The 10-person startup, formally called The Interaction Company of California, launched Poke publicly in March 2026. Users visit poke.com, enter their phone number, and start interacting with a personal AI agent over iMessage, SMS, or Telegram. No app download, no account creation, no terminal.

What It Does

Poke handles daily planning, calendar management, health and fitness tracking, smart home control, photo editing, email alerts, medication reminders, and sports scores. Users can write custom automations in plain text and share them with friends.

Co-founder Marvin von Hagen told TechCrunch the general-purpose pivot came from watching beta testers: “People wanted to use Poke for everything. Even though it was only meant for email, people started asking Poke to remind them to take their medication. They asked Poke about sports results.” Users kept reaching for the agent because, as von Hagen put it, “people just like the personality and the humanness of it so much.”

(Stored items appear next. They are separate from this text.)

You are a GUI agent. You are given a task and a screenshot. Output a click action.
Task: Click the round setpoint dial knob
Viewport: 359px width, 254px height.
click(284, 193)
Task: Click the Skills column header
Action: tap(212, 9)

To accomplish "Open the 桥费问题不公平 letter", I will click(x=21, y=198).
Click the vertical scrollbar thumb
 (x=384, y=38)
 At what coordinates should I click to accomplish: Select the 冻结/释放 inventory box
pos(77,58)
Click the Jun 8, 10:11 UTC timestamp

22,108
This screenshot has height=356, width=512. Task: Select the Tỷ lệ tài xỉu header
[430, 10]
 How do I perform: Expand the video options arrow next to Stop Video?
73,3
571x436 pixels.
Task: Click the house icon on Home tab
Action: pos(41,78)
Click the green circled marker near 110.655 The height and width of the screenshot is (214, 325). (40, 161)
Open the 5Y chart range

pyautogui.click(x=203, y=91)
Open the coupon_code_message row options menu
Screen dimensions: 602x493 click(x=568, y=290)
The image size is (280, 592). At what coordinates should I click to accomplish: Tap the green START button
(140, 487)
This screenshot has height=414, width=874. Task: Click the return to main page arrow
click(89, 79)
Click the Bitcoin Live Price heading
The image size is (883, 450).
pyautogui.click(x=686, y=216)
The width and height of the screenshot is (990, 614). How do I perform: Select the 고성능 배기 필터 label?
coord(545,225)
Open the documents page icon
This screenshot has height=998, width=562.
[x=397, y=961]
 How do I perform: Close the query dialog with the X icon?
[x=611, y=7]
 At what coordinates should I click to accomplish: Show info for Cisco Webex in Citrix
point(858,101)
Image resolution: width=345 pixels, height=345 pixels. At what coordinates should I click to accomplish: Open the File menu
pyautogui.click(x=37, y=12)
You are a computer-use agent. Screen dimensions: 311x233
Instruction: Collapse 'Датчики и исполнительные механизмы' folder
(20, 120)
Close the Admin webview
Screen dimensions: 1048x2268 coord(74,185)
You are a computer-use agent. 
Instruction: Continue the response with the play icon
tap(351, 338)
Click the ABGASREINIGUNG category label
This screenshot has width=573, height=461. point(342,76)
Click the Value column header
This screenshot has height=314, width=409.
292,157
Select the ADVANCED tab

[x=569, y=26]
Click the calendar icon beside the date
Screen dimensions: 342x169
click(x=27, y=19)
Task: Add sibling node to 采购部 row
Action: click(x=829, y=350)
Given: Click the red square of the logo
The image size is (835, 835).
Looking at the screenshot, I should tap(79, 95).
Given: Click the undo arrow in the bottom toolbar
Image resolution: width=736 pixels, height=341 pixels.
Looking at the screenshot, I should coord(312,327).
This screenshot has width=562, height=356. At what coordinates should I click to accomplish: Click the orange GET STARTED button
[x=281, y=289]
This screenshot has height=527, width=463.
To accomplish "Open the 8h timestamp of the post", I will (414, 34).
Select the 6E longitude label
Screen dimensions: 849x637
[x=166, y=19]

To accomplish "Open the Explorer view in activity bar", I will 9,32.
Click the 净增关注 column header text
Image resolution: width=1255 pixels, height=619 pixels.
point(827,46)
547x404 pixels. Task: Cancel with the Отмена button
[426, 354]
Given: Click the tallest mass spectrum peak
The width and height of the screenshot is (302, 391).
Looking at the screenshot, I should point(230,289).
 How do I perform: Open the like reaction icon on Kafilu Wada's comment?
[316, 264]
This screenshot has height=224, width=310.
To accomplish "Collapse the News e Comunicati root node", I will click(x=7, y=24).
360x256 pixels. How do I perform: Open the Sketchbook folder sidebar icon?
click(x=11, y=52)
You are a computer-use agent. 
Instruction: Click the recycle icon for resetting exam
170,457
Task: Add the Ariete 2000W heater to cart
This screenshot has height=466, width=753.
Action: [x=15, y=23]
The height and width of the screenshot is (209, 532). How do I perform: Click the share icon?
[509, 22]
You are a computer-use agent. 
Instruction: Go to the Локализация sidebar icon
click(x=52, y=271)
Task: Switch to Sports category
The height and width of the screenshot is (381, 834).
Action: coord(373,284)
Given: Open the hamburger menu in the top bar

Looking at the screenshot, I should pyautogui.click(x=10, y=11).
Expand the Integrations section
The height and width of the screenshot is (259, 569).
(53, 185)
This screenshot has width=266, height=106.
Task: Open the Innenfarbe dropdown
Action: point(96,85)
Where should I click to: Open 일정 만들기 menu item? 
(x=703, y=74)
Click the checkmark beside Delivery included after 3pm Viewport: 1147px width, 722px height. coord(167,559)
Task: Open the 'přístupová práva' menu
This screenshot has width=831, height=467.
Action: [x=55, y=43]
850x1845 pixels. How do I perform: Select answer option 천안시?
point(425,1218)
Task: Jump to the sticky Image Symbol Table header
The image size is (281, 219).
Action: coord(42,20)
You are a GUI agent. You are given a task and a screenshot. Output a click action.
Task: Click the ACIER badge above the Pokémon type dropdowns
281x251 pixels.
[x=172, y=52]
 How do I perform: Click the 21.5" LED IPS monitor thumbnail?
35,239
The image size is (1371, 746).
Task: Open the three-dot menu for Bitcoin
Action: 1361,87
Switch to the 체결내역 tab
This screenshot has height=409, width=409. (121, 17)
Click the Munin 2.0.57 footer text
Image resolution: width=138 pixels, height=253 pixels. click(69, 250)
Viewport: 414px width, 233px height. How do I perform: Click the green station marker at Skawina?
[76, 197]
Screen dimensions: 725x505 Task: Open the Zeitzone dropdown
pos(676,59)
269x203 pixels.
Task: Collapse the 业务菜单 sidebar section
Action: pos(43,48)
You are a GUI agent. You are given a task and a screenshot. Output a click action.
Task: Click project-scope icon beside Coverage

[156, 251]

Model-Agnostic Architecture

Under the hood, Poke routes each task to whichever AI model fits best, whether from a major provider or open source. Von Hagen positioned this as a long-term advantage: “Almost all of our competitors are just big tech and labs that are bound to a specific provider. Like Meta AI will only ever be able to use Meta models, and ChatGPT will only ever be able to use OpenAI models.”

To operate inside iMessage, Poke uses Linq, a platform that enables AI assistants to live within messaging apps. WhatsApp support is currently limited after Meta barred general-purpose chatbots from the platform last fall.

The Consumer Agent Interface Bet

TechCrunch framed the question directly: “Is Poke an OpenClaw for the rest of us?” The market seems to agree with the thesis. A $300 million valuation on a product that launched two months ago, built by a 10-person team, suggests investor conviction that the consumer AI agent interface is a category worth funding separately from enterprise tools and developer platforms.

The contrast with the broader agent ecosystem is instructive. OpenClaw requires terminal access and system-level permissions. Enterprise agent platforms like Automation Anywhere and HubSpot Breeze target IT departments and revenue teams. Poke targets anyone who sends text messages, which is effectively everyone.